The task:
Output, without alteration, the first line of the entries and each line after it, stopping with the line that contains "Task: Click the record".

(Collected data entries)

--- START ---

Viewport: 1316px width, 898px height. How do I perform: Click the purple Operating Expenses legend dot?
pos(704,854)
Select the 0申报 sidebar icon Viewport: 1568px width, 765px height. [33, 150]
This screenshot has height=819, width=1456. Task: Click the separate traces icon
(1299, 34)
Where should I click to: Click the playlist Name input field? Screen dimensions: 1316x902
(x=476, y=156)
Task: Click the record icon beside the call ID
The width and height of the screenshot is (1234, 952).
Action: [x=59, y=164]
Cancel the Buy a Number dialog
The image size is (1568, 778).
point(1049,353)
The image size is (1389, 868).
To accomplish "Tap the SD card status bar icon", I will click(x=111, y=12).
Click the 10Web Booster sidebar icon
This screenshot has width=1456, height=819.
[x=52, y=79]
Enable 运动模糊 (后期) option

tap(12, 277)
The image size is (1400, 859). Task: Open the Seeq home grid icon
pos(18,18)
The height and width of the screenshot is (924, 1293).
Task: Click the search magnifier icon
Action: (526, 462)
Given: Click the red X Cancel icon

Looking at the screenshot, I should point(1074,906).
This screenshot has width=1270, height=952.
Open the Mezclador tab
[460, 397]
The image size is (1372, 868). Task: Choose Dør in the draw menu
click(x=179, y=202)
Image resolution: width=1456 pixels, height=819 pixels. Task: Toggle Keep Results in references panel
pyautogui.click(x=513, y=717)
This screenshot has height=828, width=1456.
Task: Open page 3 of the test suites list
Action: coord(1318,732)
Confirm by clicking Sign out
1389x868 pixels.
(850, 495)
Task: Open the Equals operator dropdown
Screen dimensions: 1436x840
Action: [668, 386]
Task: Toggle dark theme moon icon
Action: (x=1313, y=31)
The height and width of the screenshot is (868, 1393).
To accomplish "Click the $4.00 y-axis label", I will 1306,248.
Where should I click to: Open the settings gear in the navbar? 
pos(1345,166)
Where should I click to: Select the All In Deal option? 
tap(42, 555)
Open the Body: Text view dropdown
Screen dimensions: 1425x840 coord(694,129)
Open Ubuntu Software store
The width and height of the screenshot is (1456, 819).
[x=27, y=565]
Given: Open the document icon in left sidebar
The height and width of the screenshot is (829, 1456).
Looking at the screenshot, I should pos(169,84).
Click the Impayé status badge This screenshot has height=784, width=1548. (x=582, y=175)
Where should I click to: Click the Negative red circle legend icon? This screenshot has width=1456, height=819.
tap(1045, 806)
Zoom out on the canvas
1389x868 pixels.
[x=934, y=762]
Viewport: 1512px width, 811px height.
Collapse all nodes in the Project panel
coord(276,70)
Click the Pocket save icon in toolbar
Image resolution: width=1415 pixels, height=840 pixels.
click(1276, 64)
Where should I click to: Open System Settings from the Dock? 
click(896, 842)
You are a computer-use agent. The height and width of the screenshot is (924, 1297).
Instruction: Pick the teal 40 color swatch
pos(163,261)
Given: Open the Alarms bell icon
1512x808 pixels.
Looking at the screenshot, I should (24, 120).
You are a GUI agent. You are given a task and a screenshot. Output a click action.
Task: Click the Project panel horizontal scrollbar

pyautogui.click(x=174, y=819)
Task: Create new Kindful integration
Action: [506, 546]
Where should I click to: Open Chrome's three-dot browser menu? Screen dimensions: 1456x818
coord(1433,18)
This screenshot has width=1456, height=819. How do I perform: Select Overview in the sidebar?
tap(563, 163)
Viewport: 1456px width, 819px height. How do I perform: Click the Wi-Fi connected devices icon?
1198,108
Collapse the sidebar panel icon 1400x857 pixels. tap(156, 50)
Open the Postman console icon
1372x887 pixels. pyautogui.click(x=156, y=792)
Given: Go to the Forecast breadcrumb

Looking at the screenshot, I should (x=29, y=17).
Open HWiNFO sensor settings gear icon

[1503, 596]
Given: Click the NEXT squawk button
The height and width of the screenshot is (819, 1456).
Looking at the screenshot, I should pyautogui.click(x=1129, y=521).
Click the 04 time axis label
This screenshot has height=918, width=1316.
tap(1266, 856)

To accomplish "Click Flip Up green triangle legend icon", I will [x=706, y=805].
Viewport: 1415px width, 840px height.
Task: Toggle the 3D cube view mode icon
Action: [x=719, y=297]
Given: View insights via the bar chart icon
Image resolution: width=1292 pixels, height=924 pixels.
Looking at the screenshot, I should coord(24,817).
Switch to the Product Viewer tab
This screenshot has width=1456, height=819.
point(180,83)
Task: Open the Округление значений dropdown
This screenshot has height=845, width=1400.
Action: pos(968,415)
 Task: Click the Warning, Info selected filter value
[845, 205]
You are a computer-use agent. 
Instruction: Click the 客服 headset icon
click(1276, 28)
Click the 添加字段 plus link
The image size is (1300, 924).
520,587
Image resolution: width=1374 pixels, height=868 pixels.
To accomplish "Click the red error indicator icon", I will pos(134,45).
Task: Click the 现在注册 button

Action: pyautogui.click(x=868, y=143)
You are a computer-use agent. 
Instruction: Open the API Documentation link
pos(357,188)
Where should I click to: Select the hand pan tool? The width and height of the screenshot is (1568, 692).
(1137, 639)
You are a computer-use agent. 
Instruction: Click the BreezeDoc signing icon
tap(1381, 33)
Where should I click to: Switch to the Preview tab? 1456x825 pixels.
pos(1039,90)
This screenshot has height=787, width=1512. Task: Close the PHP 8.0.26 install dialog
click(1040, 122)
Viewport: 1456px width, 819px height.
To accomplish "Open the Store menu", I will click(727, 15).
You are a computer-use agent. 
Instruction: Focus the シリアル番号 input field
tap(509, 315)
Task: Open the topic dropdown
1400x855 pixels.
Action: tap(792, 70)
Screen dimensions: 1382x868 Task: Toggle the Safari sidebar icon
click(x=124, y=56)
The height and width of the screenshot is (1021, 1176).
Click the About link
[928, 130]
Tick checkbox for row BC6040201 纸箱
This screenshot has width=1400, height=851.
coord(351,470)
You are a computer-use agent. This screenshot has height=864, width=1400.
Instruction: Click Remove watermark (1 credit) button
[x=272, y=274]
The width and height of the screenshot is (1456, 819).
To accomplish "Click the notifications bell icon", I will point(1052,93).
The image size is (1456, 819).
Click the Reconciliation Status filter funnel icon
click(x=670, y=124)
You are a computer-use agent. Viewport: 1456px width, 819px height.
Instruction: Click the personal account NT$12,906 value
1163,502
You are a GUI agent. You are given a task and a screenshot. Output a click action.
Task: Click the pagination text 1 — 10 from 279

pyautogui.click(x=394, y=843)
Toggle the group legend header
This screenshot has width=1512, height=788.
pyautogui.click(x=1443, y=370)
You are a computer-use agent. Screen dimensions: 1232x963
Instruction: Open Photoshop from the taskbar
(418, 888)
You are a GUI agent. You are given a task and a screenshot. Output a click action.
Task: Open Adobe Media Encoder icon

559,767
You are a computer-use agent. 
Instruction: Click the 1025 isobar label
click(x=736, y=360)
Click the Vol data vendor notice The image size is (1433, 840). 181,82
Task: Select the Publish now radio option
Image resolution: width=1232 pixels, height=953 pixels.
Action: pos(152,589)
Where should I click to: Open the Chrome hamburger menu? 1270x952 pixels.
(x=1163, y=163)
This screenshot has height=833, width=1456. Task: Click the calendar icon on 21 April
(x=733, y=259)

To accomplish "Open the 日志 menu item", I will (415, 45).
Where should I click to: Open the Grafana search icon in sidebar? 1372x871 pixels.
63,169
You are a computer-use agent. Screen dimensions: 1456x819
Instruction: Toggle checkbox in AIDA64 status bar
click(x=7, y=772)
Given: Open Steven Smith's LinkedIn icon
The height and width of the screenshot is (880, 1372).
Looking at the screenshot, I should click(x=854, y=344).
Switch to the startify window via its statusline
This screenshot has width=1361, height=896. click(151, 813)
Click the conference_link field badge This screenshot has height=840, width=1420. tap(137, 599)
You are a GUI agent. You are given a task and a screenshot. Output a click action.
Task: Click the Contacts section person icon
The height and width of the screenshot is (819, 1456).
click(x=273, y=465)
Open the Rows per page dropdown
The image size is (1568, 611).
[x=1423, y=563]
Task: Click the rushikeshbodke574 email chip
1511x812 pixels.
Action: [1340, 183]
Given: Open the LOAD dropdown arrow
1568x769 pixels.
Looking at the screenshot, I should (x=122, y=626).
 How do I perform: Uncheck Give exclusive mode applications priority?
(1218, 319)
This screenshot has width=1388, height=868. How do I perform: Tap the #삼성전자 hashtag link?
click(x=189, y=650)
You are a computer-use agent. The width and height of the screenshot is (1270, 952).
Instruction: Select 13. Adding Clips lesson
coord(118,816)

--- END ---

Exercise response:
Viewport: 1316px width, 898px height. How do I perform: Click the purple Operating Expenses legend dot?
pos(704,854)
Select the 0申报 sidebar icon Viewport: 1568px width, 765px height. [33, 150]
This screenshot has height=819, width=1456. Task: Click the separate traces icon
(1299, 34)
Where should I click to: Click the playlist Name input field? Screen dimensions: 1316x902
(x=476, y=156)
Task: Click the record icon beside the call ID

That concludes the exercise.